[DATA FOR REVIEW]

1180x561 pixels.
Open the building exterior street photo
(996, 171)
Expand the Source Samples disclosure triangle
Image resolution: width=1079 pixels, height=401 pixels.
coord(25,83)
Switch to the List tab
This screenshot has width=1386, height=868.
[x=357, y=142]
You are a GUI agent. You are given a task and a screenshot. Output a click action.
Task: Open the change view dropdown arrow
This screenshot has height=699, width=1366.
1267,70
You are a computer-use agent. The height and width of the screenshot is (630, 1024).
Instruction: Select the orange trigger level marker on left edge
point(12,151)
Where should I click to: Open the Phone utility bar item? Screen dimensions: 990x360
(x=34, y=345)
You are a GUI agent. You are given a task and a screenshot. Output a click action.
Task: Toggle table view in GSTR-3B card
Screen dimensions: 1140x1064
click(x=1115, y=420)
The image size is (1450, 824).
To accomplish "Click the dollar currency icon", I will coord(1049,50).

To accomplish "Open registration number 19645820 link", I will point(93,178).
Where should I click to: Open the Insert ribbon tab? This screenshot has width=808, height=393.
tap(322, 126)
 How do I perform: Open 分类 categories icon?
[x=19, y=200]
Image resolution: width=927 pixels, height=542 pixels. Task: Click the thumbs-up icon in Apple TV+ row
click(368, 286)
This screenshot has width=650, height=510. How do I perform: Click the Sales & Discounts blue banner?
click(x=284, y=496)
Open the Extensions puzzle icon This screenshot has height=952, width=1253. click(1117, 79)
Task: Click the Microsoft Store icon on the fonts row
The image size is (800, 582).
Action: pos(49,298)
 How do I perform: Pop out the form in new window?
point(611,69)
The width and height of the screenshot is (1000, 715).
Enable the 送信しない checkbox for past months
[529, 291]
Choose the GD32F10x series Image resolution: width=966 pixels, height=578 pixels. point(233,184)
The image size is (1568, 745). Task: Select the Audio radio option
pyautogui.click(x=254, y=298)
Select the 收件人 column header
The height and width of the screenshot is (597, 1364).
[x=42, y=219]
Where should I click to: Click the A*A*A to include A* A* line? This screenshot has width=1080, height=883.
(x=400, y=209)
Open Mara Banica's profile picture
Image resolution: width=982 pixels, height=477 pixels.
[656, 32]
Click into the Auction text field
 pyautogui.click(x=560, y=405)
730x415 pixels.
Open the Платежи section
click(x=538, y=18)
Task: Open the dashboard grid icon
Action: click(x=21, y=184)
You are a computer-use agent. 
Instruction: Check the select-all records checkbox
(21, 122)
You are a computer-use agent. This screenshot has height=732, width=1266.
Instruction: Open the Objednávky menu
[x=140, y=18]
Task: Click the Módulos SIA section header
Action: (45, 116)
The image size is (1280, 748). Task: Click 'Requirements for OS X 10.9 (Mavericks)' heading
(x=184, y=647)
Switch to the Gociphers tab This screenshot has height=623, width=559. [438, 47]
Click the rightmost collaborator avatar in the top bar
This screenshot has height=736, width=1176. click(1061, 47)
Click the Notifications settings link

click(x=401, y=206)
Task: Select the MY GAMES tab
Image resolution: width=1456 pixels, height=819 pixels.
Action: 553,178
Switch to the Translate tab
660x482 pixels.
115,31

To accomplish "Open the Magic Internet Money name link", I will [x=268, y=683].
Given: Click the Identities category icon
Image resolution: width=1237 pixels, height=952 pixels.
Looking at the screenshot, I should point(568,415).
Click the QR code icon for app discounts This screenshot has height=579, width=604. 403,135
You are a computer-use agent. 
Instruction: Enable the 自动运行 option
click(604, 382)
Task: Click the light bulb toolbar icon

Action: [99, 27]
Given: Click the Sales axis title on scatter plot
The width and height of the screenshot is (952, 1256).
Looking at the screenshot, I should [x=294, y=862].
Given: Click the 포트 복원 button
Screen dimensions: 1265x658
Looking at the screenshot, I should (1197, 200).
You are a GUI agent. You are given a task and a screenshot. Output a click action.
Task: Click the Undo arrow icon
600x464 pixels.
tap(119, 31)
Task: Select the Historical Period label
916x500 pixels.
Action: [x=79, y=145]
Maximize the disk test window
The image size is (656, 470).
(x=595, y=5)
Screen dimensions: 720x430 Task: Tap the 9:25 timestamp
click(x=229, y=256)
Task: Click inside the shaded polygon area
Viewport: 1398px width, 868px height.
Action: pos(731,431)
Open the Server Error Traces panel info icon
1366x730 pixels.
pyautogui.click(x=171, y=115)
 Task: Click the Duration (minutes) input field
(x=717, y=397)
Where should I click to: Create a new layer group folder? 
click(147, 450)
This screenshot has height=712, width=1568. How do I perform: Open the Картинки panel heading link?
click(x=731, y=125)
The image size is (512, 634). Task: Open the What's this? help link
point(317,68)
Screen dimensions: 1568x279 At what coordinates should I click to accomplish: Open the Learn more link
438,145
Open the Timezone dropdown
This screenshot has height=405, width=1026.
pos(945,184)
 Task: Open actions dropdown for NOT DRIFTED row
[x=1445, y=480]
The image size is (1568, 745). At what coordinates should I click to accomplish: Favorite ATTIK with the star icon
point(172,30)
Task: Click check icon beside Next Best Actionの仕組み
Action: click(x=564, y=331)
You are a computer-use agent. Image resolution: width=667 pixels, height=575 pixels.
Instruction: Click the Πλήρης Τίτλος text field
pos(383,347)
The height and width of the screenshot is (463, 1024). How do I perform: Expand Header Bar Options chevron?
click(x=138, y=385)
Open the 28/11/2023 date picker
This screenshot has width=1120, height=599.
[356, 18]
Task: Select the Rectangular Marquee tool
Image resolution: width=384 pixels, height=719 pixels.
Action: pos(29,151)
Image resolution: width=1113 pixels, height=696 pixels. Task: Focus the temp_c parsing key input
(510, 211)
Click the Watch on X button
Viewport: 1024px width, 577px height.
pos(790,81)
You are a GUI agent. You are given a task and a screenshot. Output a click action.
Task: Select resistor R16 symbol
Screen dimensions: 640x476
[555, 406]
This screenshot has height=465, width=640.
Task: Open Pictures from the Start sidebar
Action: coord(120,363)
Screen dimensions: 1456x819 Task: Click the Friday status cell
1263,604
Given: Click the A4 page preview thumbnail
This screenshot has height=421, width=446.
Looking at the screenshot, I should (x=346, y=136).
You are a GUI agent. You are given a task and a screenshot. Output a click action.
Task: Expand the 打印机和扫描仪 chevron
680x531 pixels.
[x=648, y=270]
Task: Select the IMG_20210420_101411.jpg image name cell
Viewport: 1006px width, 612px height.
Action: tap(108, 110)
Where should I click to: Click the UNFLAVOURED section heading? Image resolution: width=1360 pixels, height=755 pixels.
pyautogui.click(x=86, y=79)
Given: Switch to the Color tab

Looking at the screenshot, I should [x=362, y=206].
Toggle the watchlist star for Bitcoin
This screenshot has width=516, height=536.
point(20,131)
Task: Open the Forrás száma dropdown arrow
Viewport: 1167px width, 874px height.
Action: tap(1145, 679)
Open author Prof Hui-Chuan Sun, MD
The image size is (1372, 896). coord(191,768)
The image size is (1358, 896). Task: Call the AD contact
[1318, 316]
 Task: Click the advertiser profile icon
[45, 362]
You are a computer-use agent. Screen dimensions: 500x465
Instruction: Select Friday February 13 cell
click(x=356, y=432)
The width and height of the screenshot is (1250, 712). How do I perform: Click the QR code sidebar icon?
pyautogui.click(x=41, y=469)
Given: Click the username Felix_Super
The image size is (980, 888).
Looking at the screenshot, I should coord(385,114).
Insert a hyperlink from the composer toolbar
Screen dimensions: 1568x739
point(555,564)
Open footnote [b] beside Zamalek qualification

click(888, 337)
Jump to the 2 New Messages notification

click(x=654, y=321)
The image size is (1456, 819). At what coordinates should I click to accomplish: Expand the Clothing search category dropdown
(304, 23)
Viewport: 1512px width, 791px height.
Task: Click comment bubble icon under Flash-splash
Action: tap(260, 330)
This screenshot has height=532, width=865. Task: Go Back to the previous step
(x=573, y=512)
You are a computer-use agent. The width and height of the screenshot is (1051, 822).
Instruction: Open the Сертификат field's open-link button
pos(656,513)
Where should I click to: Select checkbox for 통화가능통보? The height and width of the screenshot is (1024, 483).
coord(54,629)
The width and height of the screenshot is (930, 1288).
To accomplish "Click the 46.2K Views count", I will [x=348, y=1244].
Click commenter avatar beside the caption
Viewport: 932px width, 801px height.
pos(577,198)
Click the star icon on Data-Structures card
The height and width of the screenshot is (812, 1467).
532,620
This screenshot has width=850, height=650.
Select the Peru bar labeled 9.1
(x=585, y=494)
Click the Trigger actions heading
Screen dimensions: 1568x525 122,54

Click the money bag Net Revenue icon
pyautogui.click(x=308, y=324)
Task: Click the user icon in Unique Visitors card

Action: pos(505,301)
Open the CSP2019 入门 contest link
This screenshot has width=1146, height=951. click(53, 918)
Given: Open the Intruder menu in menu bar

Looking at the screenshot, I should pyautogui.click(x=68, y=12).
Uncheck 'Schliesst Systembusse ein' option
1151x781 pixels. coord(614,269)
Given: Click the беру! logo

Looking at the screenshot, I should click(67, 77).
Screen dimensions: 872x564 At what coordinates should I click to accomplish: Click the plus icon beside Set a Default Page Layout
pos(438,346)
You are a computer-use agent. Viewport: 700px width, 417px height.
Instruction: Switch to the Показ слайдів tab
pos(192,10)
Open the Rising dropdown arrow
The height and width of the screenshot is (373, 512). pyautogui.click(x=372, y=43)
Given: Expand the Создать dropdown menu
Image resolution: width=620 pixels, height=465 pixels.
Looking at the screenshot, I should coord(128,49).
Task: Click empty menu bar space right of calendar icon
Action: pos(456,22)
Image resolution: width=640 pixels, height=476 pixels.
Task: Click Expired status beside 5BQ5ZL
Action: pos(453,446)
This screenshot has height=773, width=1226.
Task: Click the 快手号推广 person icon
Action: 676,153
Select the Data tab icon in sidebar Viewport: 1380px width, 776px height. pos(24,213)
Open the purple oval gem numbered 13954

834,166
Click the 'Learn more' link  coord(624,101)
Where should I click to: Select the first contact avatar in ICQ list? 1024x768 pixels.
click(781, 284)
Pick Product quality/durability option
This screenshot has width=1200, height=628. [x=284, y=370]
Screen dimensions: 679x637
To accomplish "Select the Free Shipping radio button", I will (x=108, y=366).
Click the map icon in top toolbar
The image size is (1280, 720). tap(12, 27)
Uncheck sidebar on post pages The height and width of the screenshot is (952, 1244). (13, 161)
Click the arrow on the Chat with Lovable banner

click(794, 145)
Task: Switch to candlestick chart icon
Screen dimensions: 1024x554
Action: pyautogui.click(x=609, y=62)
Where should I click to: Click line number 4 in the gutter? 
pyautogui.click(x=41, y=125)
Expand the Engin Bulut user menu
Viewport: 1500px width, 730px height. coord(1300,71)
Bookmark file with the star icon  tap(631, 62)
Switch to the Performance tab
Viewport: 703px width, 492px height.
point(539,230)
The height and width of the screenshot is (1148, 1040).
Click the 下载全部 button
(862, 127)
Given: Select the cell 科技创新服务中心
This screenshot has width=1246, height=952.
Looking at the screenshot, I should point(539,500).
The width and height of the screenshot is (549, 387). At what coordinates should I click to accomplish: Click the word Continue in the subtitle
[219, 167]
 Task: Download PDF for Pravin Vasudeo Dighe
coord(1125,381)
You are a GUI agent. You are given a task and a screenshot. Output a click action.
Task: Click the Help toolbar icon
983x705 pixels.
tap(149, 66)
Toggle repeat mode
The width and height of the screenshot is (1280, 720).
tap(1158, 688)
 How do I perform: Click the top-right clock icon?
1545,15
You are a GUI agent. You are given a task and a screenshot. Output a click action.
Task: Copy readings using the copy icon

[AIM OF THE EXERCISE] Using the material above, transcribe exactly the lines from the line with "The image size is (1280, 748)." to the line with "Given: Click the Sales"; both count, and nothing else goes in.

[RESPONSE TO THIS TASK]
The image size is (1280, 748). Task: Click 'Requirements for OS X 10.9 (Mavericks)' heading
(x=184, y=647)
Switch to the Gociphers tab This screenshot has height=623, width=559. [438, 47]
Click the rightmost collaborator avatar in the top bar
This screenshot has height=736, width=1176. click(1061, 47)
Click the Notifications settings link

click(x=401, y=206)
Task: Select the MY GAMES tab
Image resolution: width=1456 pixels, height=819 pixels.
Action: 553,178
Switch to the Translate tab
660x482 pixels.
115,31

To accomplish "Open the Magic Internet Money name link", I will [x=268, y=683].
Given: Click the Identities category icon
Image resolution: width=1237 pixels, height=952 pixels.
Looking at the screenshot, I should point(568,415).
Click the QR code icon for app discounts This screenshot has height=579, width=604. 403,135
You are a computer-use agent. 
Instruction: Enable the 自动运行 option
click(604, 382)
Task: Click the light bulb toolbar icon

Action: [99, 27]
Given: Click the Sales axis title on scatter plot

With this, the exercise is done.